---------- Quoted text
The beginnings of a new space launch pad race happened in the middle of the 20th century. To start with it was only the USSR and the USA that took part in the race, but soon China, Japan, and some European countries joined in. Since then, the number of platforms for both horizontal and vertical launch has consistently grown. The main requirement for their selected locations is generally the distance from human populations. Here we share with our readers the main spaceports positioned all over the world that collectively carry out dozens of launches every year.
The main spaceport of the former Soviet Union is situated in Kazakhstan near the city of Baikonur. It covers an area of 6,700 sq. km. Originally, it was built to launch intercontinental ballistic missiles. The first artificial satellite to orbit Earth was launched from there – an event that marked the beginning of the space era. That is why this spaceport is at the top of our list. It really was the first one to exist. Baikonur continues to operate as a launch pad even today. The majority of Russian rockets have been launched from there, as well as the legendary Ukrainian “Zenit” missiles.
--------------------
---------- Data extract
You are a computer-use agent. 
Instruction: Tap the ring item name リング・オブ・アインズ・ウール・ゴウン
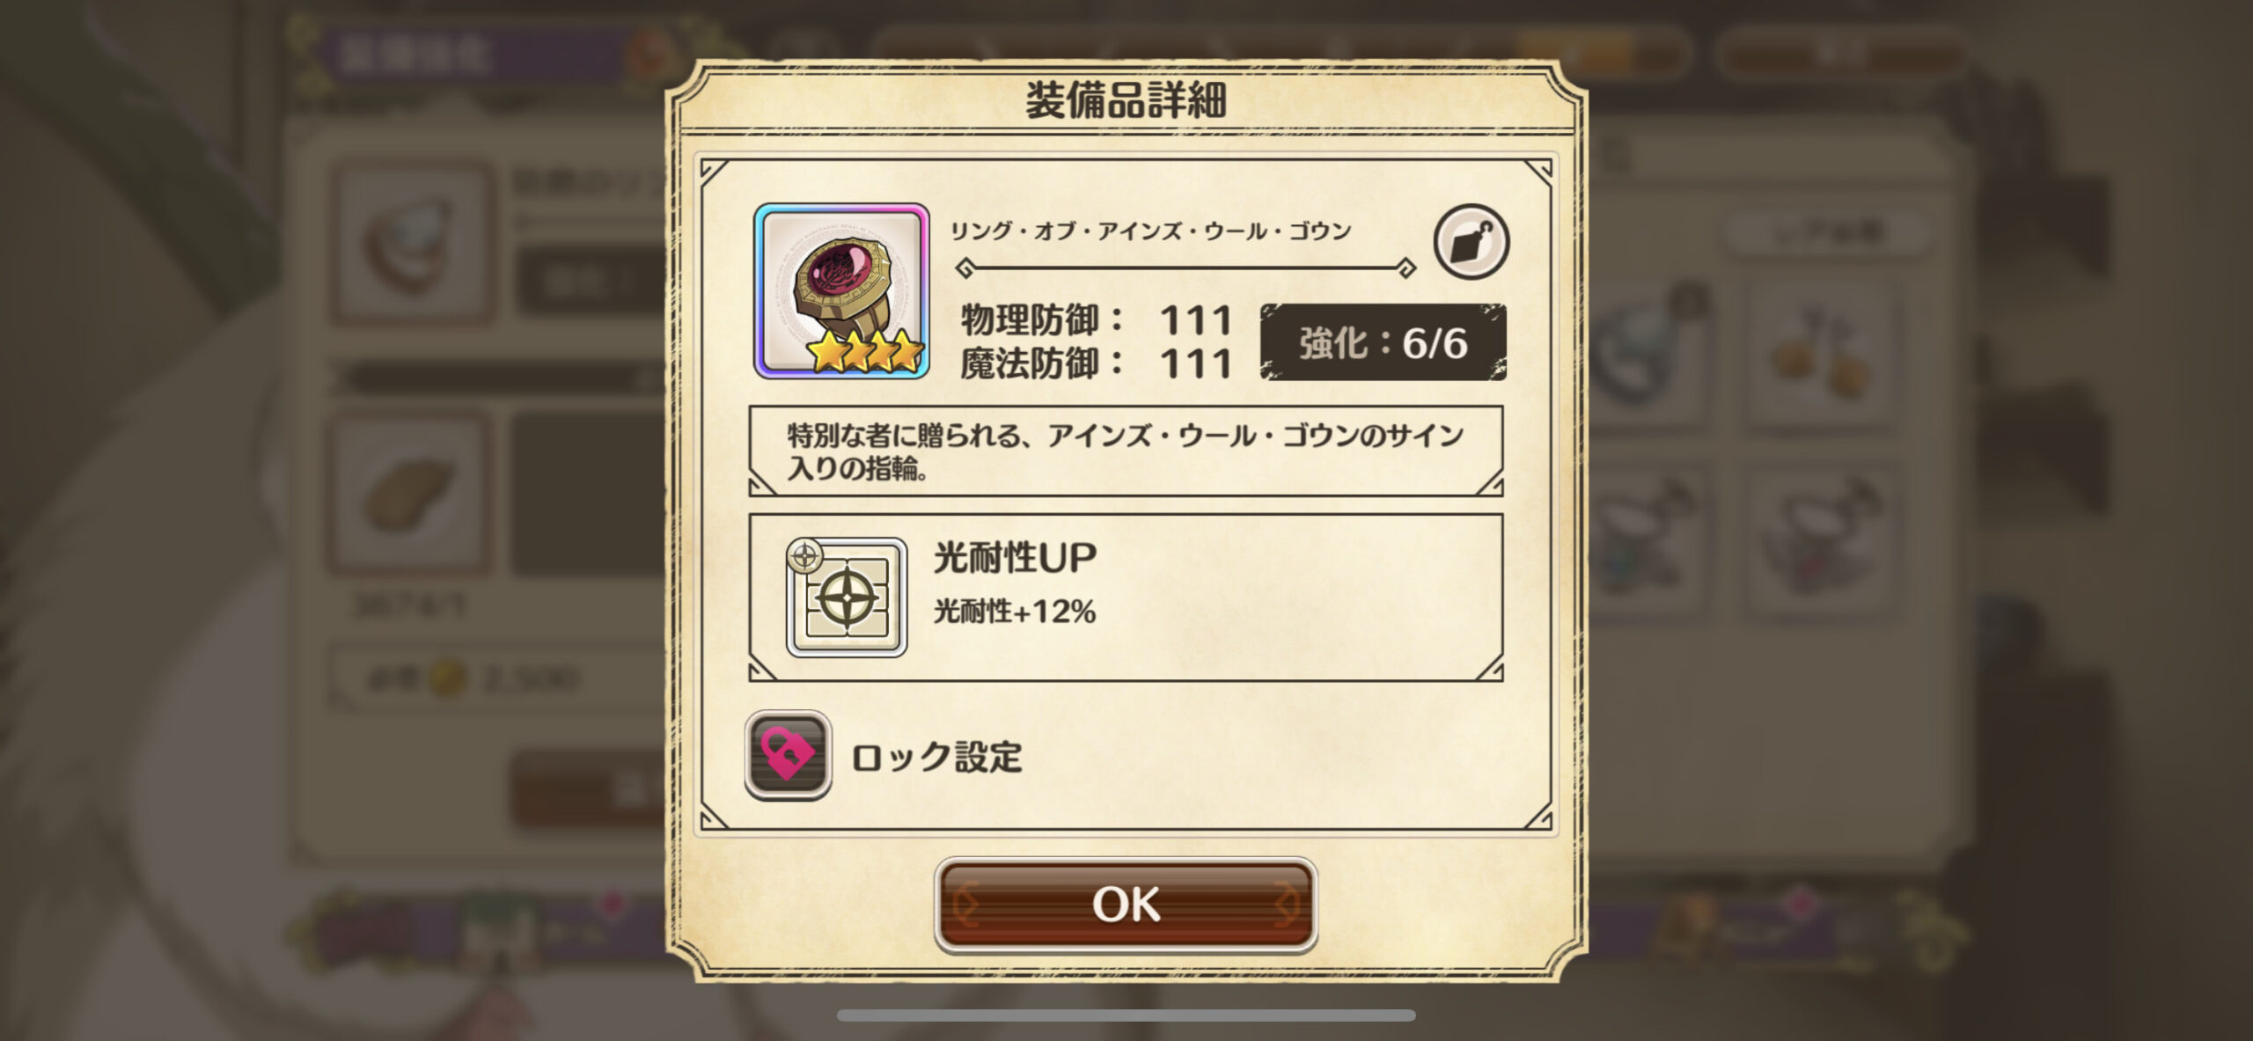[x=1150, y=231]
--------------------
--- Required tasks ---
[1] Write out the passage on spaceports between "The beginnings of" and "launches every year.", inclusive.
[2] Please name every country that the first paragraph of the passage on spaceports names as taking part in the launch pad race.
The listing isn't needed for anything here.

--- Exercise answers ---
[1]
The beginnings of a new space launch pad race happened in the middle of the 20th century. To start with it was only the USSR and the USA that took part in the race, but soon China, Japan, and some European countries joined in. Since then, the number of platforms for both horizontal and vertical launch has consistently grown. The main requirement for their selected locations is generally the distance from human populations. Here we share with our readers the main spaceports positioned all over the world that collectively carry out dozens of launches every year.

[2] the USSR, the USA, China, Japan